Published September 27, 2010
As a cradle-to-grave welfare state, Sweden has long been the northern light of liberals, the pole star of congressional progressives. And yet when the Social Democrats cast the recent election as a choice between tax breaks for the rich and more welfare, they were handed their worst electoral showing since 1914. By electing the four-party right-of-center coalition, Alliance for Sweden, voters opted for tax cuts. This unexpected Swedish victory is just the latest in an unprecedented run of success worldwide for fiscally conservative parties, beginning after the Greek debt crisis in April.
Since then, there have been eight elections in the developed world, six of which have been won by the right. In Central Europe, voters embraced center-right parties that pledged to reduce spending. The Czech Republic’s TOP 09 party fared well in May elections, as did Slovakia’s free-market Freedom and Solidarity party a month later. Results from Western Europe are even more telling, where in June Dutch voters gave their most fiscally conservative party, the People’s Party for Freedom and Democracy, its first ever victory.
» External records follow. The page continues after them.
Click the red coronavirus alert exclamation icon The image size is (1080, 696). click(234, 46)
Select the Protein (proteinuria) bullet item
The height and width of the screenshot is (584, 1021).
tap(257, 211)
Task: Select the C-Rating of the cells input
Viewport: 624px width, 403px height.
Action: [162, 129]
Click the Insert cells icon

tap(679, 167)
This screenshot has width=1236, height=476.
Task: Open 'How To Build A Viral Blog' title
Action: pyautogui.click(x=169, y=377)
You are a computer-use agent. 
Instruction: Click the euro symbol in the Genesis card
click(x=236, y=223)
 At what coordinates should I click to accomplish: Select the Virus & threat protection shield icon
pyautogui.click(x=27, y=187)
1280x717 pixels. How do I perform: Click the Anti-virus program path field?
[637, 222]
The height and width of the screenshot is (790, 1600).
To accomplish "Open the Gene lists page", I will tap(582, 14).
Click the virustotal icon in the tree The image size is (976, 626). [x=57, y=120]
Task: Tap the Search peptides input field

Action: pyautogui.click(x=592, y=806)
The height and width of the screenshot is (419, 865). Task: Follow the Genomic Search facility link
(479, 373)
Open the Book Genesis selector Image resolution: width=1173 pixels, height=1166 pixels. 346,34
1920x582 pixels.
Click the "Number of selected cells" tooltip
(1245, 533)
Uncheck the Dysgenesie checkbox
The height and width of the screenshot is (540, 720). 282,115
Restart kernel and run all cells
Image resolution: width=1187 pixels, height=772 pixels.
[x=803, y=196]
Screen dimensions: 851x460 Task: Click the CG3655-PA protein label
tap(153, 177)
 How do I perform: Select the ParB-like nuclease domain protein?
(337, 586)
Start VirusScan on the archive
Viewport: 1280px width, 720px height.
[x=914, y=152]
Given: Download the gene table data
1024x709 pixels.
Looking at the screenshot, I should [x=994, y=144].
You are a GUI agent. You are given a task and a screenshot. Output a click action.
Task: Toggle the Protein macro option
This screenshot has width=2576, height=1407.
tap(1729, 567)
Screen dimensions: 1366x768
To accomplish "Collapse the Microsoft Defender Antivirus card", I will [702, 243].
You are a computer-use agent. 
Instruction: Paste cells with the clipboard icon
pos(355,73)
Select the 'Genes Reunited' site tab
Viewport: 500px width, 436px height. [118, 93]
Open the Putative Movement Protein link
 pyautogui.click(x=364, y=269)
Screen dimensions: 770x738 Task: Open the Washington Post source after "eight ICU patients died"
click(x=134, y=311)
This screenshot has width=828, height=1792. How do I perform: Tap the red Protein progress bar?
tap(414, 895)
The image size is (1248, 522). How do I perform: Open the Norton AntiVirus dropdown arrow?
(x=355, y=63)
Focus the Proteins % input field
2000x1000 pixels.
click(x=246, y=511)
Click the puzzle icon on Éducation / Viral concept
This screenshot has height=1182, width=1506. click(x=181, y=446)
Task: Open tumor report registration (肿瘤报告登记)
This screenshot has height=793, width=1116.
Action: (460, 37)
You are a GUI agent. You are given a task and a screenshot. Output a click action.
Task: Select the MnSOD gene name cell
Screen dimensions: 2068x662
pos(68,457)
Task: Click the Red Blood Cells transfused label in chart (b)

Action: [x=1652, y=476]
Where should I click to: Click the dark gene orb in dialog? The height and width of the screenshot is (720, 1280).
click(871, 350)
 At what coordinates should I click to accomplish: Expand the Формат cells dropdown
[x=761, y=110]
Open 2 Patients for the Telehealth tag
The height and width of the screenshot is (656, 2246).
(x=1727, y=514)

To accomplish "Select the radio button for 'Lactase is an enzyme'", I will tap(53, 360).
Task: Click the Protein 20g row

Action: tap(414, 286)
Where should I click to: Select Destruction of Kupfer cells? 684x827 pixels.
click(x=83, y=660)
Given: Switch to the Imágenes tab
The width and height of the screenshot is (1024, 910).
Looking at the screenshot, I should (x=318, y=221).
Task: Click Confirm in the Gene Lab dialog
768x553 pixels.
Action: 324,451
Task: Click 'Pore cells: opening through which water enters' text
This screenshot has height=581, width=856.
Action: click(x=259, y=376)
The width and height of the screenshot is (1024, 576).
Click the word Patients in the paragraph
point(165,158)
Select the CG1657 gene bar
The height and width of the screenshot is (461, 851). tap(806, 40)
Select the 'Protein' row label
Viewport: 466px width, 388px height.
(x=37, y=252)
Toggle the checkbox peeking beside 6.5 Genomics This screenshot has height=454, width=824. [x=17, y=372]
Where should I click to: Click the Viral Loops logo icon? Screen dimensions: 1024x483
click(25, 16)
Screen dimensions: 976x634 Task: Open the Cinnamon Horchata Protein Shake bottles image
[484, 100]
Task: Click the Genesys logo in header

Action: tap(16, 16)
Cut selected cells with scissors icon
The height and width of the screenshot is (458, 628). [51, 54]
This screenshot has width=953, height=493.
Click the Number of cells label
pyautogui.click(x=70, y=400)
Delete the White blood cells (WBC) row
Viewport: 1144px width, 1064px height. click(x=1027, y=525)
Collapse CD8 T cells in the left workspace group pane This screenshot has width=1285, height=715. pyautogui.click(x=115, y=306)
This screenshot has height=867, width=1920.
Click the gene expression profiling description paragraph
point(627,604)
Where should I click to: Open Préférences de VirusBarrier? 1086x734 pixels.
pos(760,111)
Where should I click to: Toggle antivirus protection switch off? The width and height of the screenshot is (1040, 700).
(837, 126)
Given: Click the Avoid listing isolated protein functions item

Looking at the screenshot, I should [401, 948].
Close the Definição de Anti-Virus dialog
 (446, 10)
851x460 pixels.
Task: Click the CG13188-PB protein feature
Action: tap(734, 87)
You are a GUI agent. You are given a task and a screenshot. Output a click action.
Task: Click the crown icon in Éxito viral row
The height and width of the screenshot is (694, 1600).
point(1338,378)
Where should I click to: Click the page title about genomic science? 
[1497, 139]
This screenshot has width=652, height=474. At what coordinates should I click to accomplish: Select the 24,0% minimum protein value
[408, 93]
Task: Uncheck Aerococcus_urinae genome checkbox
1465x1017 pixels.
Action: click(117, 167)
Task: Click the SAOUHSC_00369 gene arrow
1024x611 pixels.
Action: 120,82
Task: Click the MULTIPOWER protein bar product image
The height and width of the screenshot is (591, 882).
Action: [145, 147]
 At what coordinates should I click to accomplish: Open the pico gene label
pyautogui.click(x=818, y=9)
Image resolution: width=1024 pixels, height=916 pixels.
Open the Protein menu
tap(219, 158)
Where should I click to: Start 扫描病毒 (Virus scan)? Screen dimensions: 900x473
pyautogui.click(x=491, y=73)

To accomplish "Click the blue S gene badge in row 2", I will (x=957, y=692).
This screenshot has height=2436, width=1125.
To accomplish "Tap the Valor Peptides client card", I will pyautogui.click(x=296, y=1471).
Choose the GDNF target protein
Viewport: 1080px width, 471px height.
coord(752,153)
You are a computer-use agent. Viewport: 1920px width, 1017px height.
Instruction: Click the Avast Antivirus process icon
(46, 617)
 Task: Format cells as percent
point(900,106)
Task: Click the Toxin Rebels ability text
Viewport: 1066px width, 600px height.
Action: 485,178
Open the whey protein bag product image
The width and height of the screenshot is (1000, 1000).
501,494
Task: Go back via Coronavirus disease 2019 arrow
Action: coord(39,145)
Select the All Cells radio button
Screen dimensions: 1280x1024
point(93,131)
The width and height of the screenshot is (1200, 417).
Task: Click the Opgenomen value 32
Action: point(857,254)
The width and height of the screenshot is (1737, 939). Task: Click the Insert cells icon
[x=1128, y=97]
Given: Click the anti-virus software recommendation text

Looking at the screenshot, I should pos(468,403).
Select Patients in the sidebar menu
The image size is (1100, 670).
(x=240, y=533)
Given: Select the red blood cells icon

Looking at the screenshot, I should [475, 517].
Despite particular differences, a few common themes emerge from this record, themes with which American conservatives are certainly familiar but which they might do well to internalize in the weeks ahead.
First, cap and trade has proved to be a successful foil. For instance, in Australia Liberal leader Tony Abbott argued that cap and trade would hurt mining interests, an approach that enabled the coalition he led to pick up votes and seats in working-class, especially mining, districts. In the Western Sydney suburbs, Abbot told working-class voters it would significantly increase their electricity bills. Even as green parties increased their share of the Australian vote, the Labor party shunned cap and trade and instead pledged multiparty talks on curbing greenhouse gas emissions.
Second, the Tea Party phenomenon is part of a surging populism worldwide, and traditional parties everywhere are feeling the crunch. The most attention has gone to anti-immigrant parties, like Geert Wilders’s Freedom party, which nearly tripled its representation in the Dutch parliament, or the far-right Sweden Democrats, which entered parliament for the first time. But there is also the populism that issues from frustration with an unresponsive, and fiscally irresponsible, ruling class. Accordingly, new parties pushing fiscal conservatism form the backbone of the Czech and Slovak governments. In the United Kingdom both currents did better than they have before. Both the United Kingdom Independence party, a fiscally conservative party, and the anti-immigrant British National party, siphoned votes away from Cameron.
Nonetheless, despite voters’ fiscal conservatism, they do not want to uproot entirely the welfare state. Australia’s Abbott started his campaign by pledging not to reintroduce WorkChoices, a law deregulating labor markets passed by the last Liberal prime minister, John Howard, which proved so unpopular that voters toppled Howard’s government despite a booming economy. In Sweden, Prime Minister Fredrik Reinfeldt’s right-wing New Moderates party has successfully argued that lowering taxes, increasing the number of Swedes at work, and decreasing those on the welfare rolls is the best way to pay for Sweden’s social model.
Polls show that each of these trends is in evidence on our shores. Voters say they want smaller government with fewer services, and independents are especially concerned with the deficit. Cap and trade may be popular in San Francisco and on college campuses, but Democrats who backed the bill in districts dependent upon fossil fuels for their electricity–or for their jobs–are paying the price. And anger at establishment leaders on both sides of the aisle has fueled the Tea Party, suggesting that the “plague on both your houses” sentiment is deep and widespread. Still, antigovernment attitudes don’t seem to affect the pillars of the American welfare state: Even ardent constitutional conservatives like Sharron Angle promise to protect Social Security and Medicare.
These trends sound both optimistic and cautionary notes for GOP leaders. Republicans can ride the wave of populism and fiscal conservatism to victory now, but they will need to reconcile Tea Party populism with Americans’ attraction to the welfare state if they are to simultaneously govern and forestall a third party effort in 2012. Republican leaders might look to their foreign counterparts for lessons in how to manage this challenge now, before the challenge manages them.
Henry Olsen is a senior fellow at the Ethics and Public Policy Center.